ATF’s Form 1 application (technically ATF Form 5320.1) is the Application to Make and Register a Firearm. This is the application form that applicants who are not licensed to manufacture National Firearms Act (“NFA”) regulated firearms must use to legally create an NFA firearm.
Under federal law, firearm suppressors, called firearm silencers or firearm mufflers in federal statute, are treated legally the same as other firearms and subject to the registration and taxation requirements of the NFA.
The recent change in policy stems from ATF’s interpretation of the definition of “firearm silencer or firearm muffler” which is “any device for silencing, muffling, or diminishing the report of a portable firearm, including any combination of parts, designed or redesigned, and intended for use in assembling or fabricating a firearm silencer or firearm muffler, and any part intended only for use in such assembly or fabrication.”

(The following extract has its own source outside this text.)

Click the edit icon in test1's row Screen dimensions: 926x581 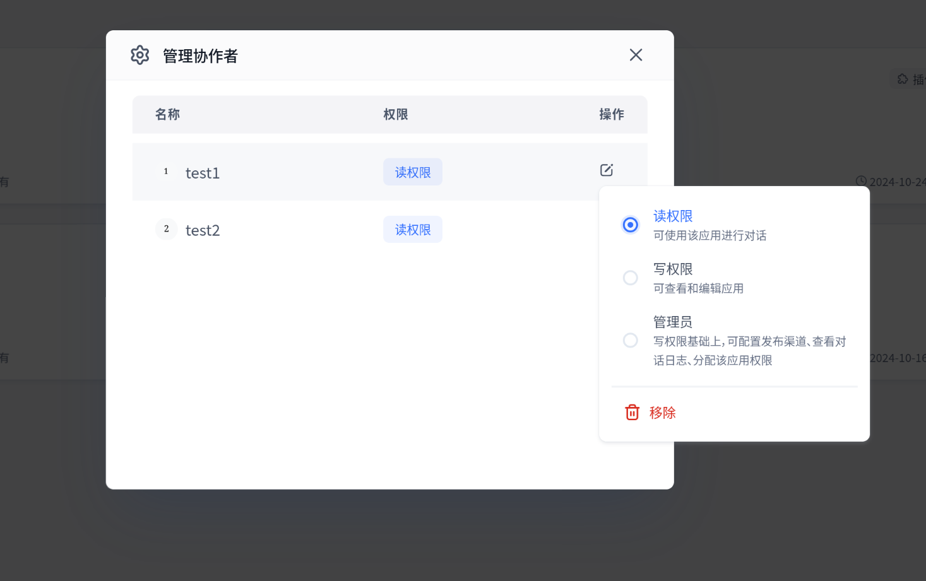coord(606,170)
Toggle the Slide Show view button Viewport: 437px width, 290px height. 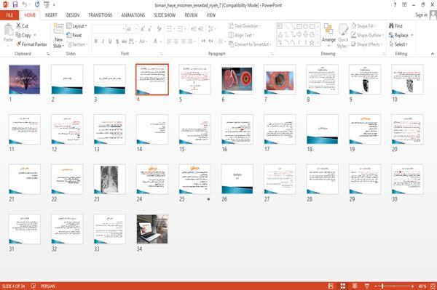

In this case, ATF is specifically concerned with a “combination of parts, designed or redesigned, and intended for use in assembling or fabricating a firearm silencer or firearm muffler . . . .” According to ATF, companies who are selling products that can be used for the assembly or fabrication of a silencer must treat those products as if they are already silencer. The company would need to be a licensed manufacturer, pay a special tax, and the product would need to be transferred on ATF’s Form 4 application, rather than being registered via a Form 1 by the person who intends to use the parts in assembling a functional silencer.
Beyond the equitable issues of denying applicants who in good faith attempted to comply with ATF’s long-time application of federal law, this new interpretation has serious logical problems. If ATF now considers any parts that are intended to be assembled into a silencer as if they are already legally a silencer, then completing a Form 1 for a silencer is now impossible. When an applicant completes a Form 1, they are evidencing an intent to assemble or fabricate a silencer. Any part used in that process would seemingly already be a silencer under ATF’s new twisted reading of the definition.
To apply this new interpretation of the statute, ATF is now asking applicants for more information regarding the parts they intend to use to make a silencer. Applicants should keep in mind that ATF’s new logic means that any parts intended for “assembling or fabricating” a silencer are already legally a silencer in ATF’s view.
NRA is working with pro-gun members of Congress to push back on ATF’s newest overreach. But, with anti-gun leadership in both houses of Congress, reigning in ATF will be difficult. Fortunately, gun owners will have an opportuning this November to elect pro-gun majorities in both houses, which will give Congress the opportunity to better address executive branch overreach.